== Segment start ==

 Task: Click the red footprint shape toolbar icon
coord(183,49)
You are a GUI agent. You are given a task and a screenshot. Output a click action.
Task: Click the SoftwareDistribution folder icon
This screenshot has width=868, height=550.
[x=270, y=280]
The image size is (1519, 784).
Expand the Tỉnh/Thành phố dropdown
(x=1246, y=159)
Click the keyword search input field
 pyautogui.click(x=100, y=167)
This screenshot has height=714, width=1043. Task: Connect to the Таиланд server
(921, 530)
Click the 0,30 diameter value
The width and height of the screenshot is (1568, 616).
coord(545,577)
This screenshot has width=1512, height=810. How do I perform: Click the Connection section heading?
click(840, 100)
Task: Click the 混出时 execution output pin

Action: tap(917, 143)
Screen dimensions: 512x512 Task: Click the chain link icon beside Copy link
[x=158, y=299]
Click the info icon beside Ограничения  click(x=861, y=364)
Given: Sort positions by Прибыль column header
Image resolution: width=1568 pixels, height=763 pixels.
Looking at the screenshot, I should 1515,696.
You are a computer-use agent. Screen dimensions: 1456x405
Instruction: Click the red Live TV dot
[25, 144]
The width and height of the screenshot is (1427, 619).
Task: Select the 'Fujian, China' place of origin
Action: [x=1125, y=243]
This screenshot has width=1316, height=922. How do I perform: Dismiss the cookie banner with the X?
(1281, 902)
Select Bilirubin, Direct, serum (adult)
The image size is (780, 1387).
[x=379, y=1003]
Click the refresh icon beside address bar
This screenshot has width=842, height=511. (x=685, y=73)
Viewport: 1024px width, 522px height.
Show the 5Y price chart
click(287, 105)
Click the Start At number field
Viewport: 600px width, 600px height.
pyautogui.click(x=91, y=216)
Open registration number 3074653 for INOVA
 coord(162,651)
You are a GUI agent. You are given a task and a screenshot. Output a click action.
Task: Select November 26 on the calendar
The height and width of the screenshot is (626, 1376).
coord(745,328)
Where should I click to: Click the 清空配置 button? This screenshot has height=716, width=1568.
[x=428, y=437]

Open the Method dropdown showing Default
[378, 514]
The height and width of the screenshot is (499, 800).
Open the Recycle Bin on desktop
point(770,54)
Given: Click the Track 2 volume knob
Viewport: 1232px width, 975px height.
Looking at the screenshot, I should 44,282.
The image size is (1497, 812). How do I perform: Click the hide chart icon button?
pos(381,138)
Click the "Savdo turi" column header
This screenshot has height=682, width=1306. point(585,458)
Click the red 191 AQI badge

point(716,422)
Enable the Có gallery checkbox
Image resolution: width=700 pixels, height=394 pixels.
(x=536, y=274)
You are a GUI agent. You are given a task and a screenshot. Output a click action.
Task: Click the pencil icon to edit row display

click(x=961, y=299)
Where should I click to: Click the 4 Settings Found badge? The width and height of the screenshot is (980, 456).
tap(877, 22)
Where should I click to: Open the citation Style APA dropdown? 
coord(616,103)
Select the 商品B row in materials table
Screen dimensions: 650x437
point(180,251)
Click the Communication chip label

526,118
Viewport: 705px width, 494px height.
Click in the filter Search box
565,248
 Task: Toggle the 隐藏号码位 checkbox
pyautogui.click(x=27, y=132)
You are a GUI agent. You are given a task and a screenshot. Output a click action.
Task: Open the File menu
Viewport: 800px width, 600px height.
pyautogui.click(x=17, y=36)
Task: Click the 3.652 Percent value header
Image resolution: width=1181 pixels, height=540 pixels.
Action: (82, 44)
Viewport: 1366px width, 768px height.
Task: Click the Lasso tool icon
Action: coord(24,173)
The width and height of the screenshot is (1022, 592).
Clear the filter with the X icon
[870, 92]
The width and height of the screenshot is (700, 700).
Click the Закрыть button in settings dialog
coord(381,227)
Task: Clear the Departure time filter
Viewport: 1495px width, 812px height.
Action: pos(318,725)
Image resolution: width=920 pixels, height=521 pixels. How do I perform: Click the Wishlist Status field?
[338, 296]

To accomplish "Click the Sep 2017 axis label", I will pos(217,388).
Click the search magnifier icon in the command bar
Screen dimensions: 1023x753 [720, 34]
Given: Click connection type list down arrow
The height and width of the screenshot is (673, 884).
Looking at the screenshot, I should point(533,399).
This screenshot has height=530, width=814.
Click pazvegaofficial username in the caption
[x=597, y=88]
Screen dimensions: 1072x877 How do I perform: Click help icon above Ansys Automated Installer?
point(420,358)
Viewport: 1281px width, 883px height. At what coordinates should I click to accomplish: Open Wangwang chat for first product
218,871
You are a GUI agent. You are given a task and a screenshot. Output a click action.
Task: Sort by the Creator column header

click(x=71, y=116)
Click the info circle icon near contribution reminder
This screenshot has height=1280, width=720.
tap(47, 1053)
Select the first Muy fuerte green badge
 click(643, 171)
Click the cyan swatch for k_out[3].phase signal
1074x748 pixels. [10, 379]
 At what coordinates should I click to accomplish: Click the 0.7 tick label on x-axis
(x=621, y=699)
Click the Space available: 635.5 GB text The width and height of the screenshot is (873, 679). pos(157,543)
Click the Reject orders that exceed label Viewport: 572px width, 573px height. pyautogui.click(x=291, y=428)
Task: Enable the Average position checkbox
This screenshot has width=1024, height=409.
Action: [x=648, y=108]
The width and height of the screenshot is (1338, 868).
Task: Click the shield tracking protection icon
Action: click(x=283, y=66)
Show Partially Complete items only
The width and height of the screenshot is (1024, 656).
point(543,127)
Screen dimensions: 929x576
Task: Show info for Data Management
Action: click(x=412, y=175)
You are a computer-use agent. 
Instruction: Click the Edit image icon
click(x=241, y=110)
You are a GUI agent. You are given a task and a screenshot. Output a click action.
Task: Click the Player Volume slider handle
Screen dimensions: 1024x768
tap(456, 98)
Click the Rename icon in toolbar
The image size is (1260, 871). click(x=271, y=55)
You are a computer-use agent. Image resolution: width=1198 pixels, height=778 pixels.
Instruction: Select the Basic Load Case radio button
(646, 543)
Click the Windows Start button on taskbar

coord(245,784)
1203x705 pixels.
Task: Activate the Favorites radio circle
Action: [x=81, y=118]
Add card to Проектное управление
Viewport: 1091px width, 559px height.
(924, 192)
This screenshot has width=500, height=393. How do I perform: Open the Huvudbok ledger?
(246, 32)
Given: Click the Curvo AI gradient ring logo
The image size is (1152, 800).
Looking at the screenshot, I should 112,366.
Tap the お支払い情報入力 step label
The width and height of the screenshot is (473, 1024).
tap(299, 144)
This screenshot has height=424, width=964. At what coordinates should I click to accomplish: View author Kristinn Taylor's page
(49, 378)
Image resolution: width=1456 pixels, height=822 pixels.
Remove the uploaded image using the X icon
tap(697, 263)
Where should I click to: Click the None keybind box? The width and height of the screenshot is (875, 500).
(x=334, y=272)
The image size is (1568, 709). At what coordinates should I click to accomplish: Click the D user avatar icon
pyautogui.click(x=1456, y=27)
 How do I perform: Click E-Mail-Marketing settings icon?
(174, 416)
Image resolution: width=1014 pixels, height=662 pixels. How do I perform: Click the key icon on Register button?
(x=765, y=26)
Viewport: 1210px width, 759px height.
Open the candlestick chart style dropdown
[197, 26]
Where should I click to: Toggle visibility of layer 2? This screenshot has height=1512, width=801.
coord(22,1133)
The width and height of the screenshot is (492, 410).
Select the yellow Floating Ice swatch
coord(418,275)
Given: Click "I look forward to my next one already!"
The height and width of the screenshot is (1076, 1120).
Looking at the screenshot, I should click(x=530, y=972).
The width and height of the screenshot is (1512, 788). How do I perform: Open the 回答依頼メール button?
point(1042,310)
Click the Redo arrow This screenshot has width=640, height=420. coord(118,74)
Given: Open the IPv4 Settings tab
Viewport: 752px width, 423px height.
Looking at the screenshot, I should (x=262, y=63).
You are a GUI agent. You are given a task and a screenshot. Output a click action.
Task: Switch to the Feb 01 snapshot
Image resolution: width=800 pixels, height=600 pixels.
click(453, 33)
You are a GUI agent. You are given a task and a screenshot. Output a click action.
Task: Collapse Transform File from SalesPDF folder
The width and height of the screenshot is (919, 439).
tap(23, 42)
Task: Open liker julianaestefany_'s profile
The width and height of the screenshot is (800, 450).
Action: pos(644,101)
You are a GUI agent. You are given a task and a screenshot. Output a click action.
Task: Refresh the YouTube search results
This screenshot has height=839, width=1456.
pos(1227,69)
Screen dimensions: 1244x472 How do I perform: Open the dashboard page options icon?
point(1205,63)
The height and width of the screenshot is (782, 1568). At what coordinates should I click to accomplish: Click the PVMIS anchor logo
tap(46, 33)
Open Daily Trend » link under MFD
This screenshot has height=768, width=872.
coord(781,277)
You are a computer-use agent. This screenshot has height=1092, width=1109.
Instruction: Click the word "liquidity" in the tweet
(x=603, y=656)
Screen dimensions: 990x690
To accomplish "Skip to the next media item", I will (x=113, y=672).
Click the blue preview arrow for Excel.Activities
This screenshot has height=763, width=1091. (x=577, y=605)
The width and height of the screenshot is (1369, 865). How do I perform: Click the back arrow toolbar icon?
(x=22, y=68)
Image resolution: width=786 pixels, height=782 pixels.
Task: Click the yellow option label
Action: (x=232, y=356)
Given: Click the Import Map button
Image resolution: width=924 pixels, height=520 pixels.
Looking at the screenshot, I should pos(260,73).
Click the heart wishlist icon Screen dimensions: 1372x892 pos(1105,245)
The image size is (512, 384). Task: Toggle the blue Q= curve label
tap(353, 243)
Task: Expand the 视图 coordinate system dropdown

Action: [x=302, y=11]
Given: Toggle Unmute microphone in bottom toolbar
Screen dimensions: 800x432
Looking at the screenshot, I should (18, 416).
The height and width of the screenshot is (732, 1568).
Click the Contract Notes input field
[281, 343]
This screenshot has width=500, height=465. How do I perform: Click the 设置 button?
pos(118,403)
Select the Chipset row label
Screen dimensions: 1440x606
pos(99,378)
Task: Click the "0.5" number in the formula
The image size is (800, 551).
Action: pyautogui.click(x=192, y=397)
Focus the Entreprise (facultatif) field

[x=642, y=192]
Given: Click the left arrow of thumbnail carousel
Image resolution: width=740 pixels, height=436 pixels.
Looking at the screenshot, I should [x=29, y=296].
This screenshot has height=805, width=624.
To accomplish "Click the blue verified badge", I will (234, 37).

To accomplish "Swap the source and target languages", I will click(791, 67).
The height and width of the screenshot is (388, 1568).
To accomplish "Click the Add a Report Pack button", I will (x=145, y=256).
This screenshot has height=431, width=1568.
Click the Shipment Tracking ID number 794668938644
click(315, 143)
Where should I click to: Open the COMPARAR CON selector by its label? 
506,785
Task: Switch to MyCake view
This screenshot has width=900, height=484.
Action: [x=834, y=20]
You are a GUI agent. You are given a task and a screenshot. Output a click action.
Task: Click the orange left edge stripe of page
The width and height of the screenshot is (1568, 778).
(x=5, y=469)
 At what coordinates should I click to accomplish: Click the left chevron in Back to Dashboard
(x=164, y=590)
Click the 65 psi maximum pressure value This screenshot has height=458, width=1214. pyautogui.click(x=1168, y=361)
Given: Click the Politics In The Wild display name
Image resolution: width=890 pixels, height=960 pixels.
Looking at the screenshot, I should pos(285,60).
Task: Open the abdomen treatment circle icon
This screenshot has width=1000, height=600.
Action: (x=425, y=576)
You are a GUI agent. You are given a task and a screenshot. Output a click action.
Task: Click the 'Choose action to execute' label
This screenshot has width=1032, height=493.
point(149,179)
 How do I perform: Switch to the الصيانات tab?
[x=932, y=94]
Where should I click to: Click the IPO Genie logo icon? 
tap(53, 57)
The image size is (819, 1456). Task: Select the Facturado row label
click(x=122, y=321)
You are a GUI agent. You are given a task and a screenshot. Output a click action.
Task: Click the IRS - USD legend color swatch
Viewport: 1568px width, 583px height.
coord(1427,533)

== Segment end ==

** What you are asked to do **
Set down, unchanged, only those lines above that fall between the line with "Click the Windows Start button on taskbar" and the line with "look forward to", the two end lines included.

** Solution for this problem **
Click the Windows Start button on taskbar

coord(245,784)
1203x705 pixels.
Task: Activate the Favorites radio circle
Action: [x=81, y=118]
Add card to Проектное управление
Viewport: 1091px width, 559px height.
(924, 192)
This screenshot has width=500, height=393. How do I perform: Open the Huvudbok ledger?
(246, 32)
Given: Click the Curvo AI gradient ring logo
The image size is (1152, 800).
Looking at the screenshot, I should 112,366.
Tap the お支払い情報入力 step label
The width and height of the screenshot is (473, 1024).
tap(299, 144)
This screenshot has height=424, width=964. At what coordinates should I click to accomplish: View author Kristinn Taylor's page
(49, 378)
Image resolution: width=1456 pixels, height=822 pixels.
Remove the uploaded image using the X icon
tap(697, 263)
Where should I click to: Click the None keybind box? The width and height of the screenshot is (875, 500).
(x=334, y=272)
The image size is (1568, 709). At what coordinates should I click to accomplish: Click the D user avatar icon
pyautogui.click(x=1456, y=27)
 How do I perform: Click E-Mail-Marketing settings icon?
(174, 416)
Image resolution: width=1014 pixels, height=662 pixels. How do I perform: Click the key icon on Register button?
(x=765, y=26)
Viewport: 1210px width, 759px height.
Open the candlestick chart style dropdown
[197, 26]
Where should I click to: Toggle visibility of layer 2? This screenshot has height=1512, width=801.
coord(22,1133)
The width and height of the screenshot is (492, 410).
Select the yellow Floating Ice swatch
coord(418,275)
Given: Click "I look forward to my next one already!"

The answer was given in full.